Conaway advocates for adding more flexibility to the recommendations, more options and less of a one-size-fits-all approach.

But advocates say making major changes has proven difficult over the years.

“That’s very hard when members of the committee, a lot of them are longstanding people in nutrition science, who for decades have been the ones who basically built this Titanic,” Teicholz said. “Nearly all of them have really significant conflicts of interest, in terms of financial ties with food and pharma companies.”

Concerned about those conflicts, Congress in 2015 ordered the National Academies of Sciences, Engineering and Medicine to study how the guidelines are crafted. Among other things, the reports suggested that the federal government should “explicitly disclose financial and non-financial biases and conflicts” of board members, something it has yet to start doing.

The Nutrition Coalition has been working to expose those conflicts on its own. Perhaps most troubling, said Teicholz, is that some members of the committee have received funding from or serve on boards of pharmaceutical companies — including those that make insulin — as the panel considers whether to cut the amount of carbs it recommends Americans eat. Some research suggests low-carb diets can help with diabetes, she said.

“It’s a direct conflict of interest to be taking money from the companies that profit off people remaining sick,” she said.

Members with ties to pharmaceutical groups, according to The Nutrition Coalition, include Linda Van Horn, a Northwestern University professor; Jamy Ard, a Wake Forest University professor, and Steven Heymsfield, a Louisiana State University professor.

Some members have ties to the food industry that could color their decisions, as well. Ard, a Wake Forest University professor, has worked for the food giant Nestlé as medical director of OPTIFAST, a line of weight loss shakes and foods the company sells.

“If you are supposed to be giving recommendations about food — how to stay healthy or lose weight with food — and you’re working for a company who’s selling a kind of a formula-based weight loss product, that to me is a pretty big conflict of interest,” Teicholz said.

Ard and several other members of the committee could not be reached for comment.
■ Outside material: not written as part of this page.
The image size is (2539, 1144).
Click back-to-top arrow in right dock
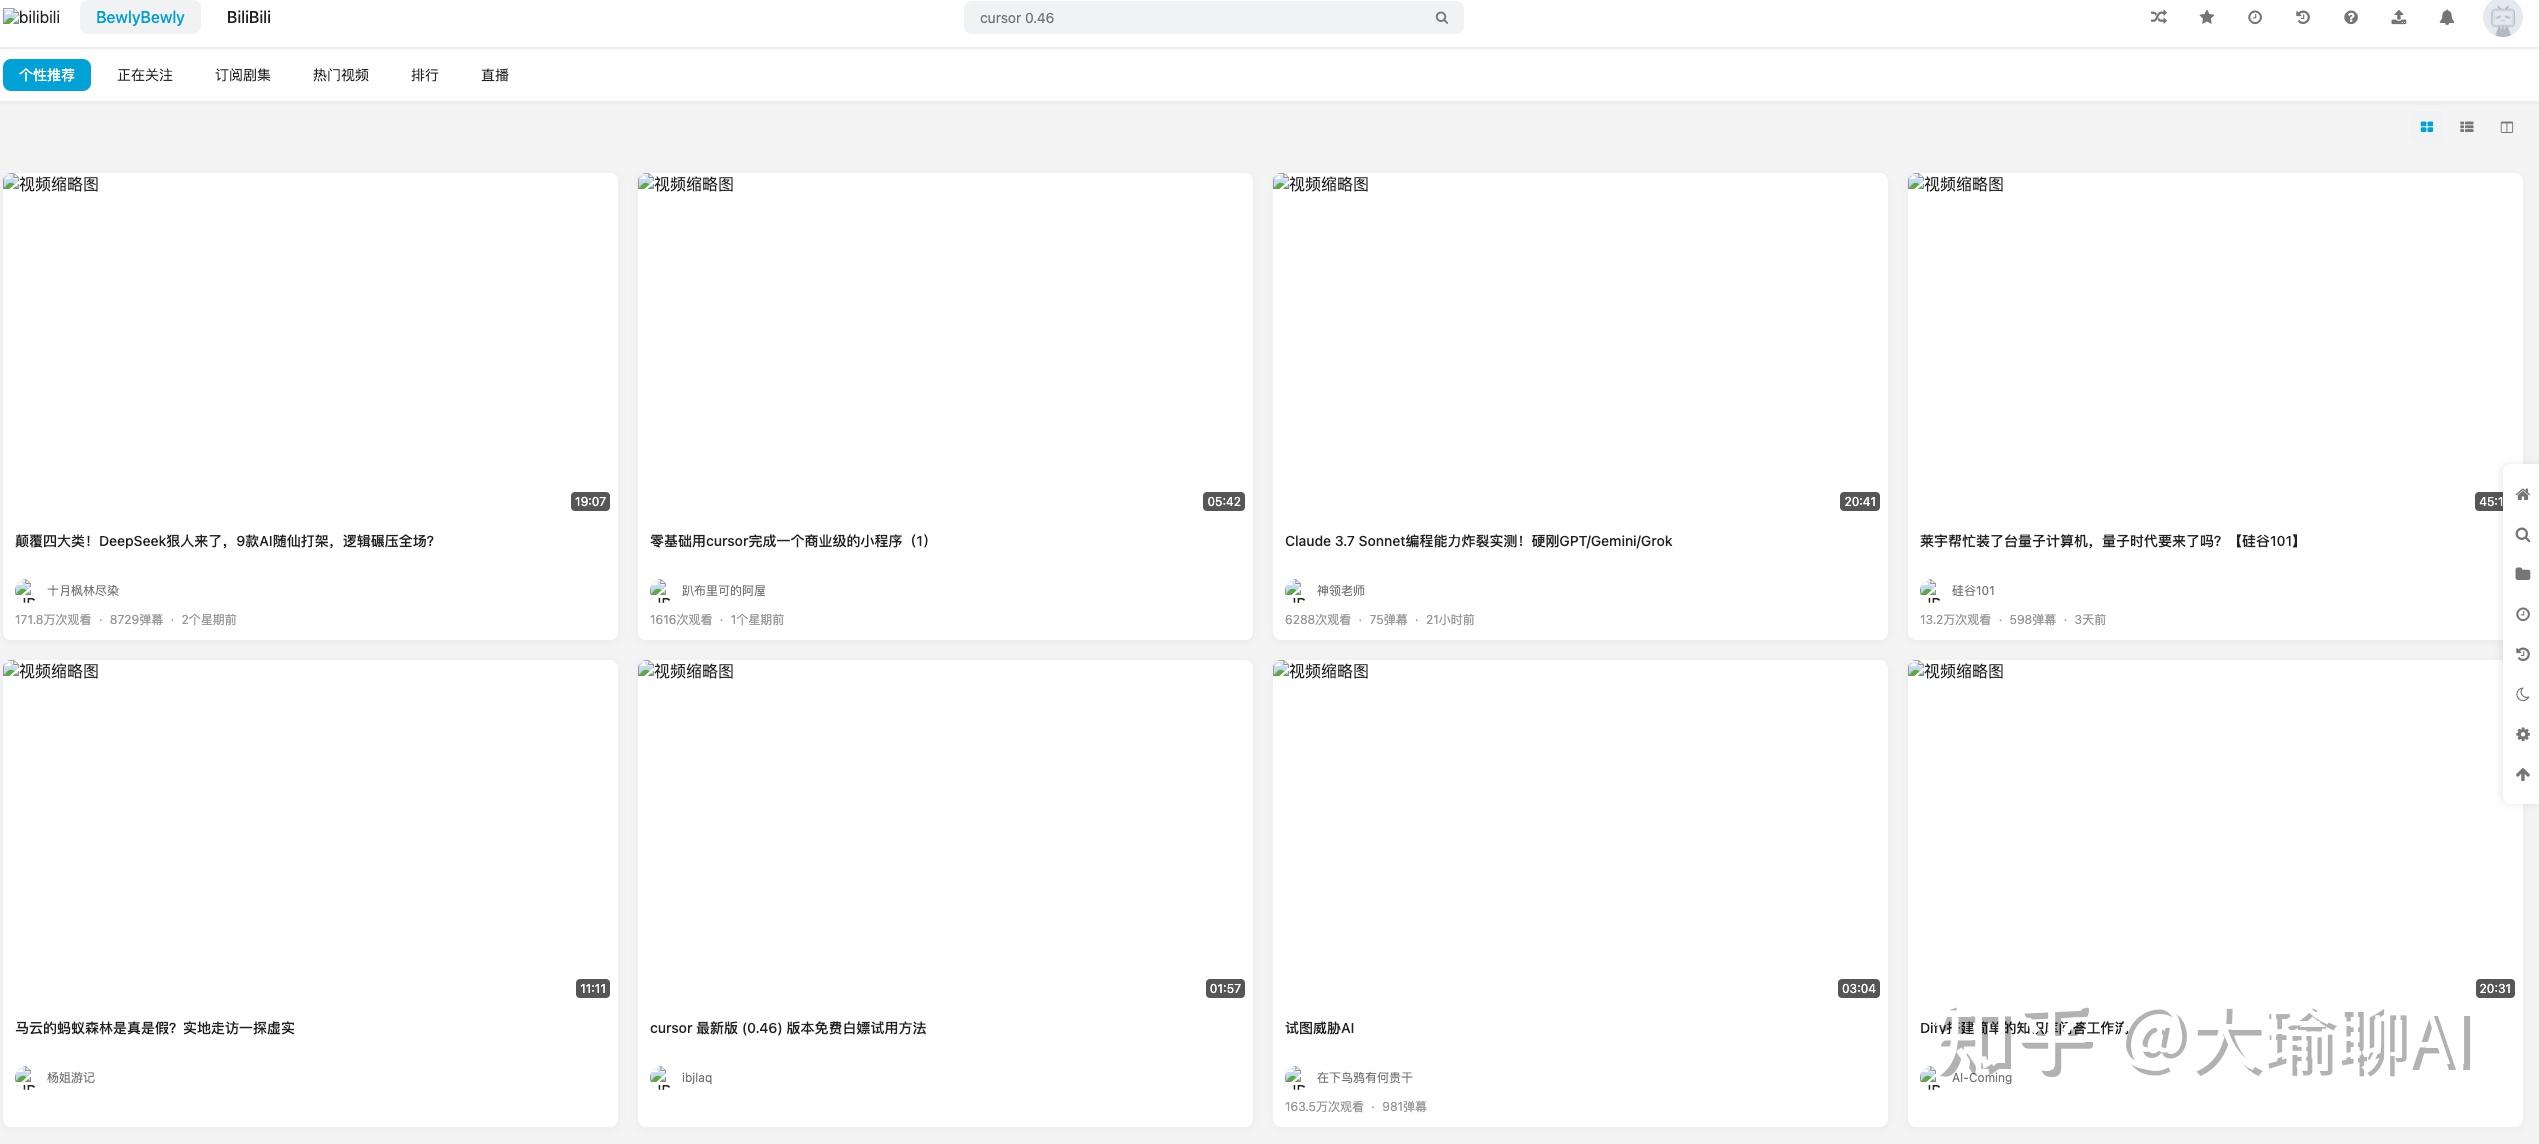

Others declined to comment, directing questions to the U.S. Department of Agriculture.

A USDA spokesman said minimizing potential conflicts and biases is “essential.” He said the agency conducts reviews of potential conflicts as it appoints members to the panel, adding: “It is important to note the committee’s review of the evidence is completed in a collaborative manner.”

“Its work is not based on any one member’s expertise, nor will the final decisions for its scientific review be reached on an individual-by-individual basis,” he said. “The committee will come to its scientific conclusions together.”